Why is my green tomato chutney too watery?

Green tomato chutney becomes watery when it hasn’t simmered long enough for moisture to evaporate. Keep cooking it uncovered on low heat, stirring often, until it thickens and holds its shape when pushed with a spoon.

How do I remove the sharp vinegar taste from chutney?

A strong vinegar flavor mellows naturally as the chutney matures. Store it in sealed jars for at least two weeks before using. Adding a little extra sugar or a handful of raisins can also help balance acidity.

Why is my chutney sticking to the bottom of the pan?

Sticking happens when the heat is too high or the chutney reaches its thick stage. Reduce the heat to low and stir frequently, especially during the final 20–30 minutes of cooking.

Can I use ripe tomatoes instead of green tomatoes?

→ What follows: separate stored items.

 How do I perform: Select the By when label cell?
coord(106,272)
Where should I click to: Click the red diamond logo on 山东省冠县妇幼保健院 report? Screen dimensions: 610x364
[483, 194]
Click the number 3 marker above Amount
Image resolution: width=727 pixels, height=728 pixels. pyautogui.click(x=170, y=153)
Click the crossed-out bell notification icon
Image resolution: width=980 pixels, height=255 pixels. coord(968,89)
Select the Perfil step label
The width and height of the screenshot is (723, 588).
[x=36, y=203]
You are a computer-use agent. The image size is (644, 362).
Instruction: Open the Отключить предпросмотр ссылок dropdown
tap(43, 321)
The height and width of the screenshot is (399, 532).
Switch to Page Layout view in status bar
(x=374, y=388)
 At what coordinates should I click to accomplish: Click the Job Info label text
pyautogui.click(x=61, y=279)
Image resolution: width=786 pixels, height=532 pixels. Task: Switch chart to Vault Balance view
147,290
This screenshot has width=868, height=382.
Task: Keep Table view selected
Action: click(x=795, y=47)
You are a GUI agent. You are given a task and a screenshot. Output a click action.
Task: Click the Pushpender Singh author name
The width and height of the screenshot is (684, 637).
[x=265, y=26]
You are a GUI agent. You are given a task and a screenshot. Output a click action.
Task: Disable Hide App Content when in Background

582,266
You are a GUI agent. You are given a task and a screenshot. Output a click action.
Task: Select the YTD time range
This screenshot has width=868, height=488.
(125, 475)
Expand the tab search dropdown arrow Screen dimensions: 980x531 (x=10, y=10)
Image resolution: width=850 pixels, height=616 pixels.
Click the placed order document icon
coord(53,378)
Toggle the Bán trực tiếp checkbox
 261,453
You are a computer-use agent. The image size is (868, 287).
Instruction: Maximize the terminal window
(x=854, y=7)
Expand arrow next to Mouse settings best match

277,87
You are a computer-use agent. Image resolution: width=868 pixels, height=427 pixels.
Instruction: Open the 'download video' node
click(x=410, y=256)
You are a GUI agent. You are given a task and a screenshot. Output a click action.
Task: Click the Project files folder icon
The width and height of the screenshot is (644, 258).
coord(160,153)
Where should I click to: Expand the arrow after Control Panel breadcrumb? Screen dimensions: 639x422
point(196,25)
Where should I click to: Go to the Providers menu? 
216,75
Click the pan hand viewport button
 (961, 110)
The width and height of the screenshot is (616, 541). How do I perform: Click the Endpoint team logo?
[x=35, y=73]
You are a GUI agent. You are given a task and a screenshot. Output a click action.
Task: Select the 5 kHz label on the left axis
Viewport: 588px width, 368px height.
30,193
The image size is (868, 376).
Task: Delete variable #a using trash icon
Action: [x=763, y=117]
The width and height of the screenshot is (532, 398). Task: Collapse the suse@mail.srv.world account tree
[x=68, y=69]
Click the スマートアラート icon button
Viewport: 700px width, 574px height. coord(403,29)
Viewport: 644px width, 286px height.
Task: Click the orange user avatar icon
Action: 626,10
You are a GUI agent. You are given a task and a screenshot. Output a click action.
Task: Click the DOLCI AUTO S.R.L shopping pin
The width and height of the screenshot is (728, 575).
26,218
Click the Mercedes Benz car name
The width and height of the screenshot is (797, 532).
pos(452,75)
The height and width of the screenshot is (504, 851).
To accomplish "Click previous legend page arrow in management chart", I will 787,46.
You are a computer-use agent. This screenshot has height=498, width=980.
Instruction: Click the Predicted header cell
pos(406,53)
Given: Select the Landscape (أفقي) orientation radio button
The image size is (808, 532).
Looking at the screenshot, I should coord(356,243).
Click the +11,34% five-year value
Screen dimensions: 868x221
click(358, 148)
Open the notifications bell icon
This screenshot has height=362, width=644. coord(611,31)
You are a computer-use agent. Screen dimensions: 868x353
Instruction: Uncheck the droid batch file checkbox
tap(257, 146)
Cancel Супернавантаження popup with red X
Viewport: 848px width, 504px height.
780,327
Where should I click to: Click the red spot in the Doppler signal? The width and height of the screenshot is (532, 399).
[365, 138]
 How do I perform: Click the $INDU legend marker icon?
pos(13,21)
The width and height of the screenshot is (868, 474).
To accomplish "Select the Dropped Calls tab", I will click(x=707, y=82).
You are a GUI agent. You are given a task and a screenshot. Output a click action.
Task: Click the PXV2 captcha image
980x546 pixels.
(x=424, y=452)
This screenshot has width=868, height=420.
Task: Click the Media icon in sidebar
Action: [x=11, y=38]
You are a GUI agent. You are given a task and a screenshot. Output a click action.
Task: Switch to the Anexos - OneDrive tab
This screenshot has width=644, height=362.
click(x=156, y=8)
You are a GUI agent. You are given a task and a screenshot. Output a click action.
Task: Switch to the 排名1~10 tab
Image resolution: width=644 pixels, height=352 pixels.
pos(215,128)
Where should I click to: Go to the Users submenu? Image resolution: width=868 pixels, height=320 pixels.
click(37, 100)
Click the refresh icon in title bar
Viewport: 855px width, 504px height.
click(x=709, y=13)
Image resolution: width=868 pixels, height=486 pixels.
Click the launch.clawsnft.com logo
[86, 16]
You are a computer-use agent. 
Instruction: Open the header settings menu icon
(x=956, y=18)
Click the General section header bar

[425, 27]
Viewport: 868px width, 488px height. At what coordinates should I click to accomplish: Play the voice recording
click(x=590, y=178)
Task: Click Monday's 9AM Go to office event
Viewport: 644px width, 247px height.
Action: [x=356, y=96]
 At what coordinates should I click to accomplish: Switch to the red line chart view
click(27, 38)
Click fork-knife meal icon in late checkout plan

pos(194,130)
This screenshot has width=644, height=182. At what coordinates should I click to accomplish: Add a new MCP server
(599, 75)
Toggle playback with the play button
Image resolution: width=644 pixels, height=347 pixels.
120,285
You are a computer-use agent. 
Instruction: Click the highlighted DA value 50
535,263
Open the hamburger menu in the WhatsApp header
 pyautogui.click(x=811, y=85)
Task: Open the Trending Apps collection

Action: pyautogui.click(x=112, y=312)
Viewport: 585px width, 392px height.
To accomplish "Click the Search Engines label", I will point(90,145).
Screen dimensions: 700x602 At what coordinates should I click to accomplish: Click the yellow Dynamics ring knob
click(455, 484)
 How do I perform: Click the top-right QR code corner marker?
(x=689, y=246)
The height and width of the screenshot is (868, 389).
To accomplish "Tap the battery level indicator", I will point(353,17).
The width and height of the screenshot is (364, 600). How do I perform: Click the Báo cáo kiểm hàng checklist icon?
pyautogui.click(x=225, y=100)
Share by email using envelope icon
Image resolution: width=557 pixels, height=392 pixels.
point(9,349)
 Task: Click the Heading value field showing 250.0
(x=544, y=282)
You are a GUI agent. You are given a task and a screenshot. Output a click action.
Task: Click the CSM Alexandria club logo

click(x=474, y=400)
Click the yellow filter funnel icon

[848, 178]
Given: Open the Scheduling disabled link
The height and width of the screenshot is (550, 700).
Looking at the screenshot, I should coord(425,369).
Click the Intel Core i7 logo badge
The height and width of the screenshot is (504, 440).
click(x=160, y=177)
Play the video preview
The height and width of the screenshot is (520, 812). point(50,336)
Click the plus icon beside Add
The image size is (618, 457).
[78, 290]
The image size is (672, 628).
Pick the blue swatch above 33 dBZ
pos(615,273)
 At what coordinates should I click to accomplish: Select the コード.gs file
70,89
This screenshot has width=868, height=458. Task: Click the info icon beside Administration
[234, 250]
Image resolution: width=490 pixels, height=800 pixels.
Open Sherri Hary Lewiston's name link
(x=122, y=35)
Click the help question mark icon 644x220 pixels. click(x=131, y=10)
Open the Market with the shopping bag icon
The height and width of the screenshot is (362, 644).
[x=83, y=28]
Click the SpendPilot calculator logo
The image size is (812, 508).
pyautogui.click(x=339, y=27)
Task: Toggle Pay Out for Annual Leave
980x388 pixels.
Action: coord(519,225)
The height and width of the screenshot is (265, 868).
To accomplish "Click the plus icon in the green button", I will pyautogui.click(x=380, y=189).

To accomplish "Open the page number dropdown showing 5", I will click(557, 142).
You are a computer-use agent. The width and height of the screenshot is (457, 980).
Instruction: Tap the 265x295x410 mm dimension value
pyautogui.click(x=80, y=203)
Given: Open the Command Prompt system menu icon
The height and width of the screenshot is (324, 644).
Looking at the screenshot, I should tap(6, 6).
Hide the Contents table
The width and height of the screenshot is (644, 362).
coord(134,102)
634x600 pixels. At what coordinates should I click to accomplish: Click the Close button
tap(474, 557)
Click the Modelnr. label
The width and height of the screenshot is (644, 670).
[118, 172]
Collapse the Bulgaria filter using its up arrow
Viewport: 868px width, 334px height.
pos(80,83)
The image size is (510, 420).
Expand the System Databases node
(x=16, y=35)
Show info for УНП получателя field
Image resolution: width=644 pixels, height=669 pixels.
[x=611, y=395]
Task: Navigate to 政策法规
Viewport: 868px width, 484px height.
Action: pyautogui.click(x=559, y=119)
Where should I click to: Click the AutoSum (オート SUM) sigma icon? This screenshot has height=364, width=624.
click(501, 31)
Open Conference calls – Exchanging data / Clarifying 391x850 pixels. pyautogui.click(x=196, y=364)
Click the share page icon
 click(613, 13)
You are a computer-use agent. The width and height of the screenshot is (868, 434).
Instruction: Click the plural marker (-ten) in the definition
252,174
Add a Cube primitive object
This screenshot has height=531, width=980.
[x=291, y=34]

Yes, but the flavor and texture will change. Ripe tomatoes release more liquid and create a sweeter chutney. If you use ripe tomatoes, reduce the sugar slightly and simmer longer to achieve the same consistency.

Wrapping It Up

This Mary Berry Green Tomato Chutney is a delicious, versatile way to use up unripe tomatoes and create a tangy, sweet preserve that lasts for months. Simple to make and full of warm, comforting flavors, it’s perfect for pairing with cheese, meats, or sandwiches.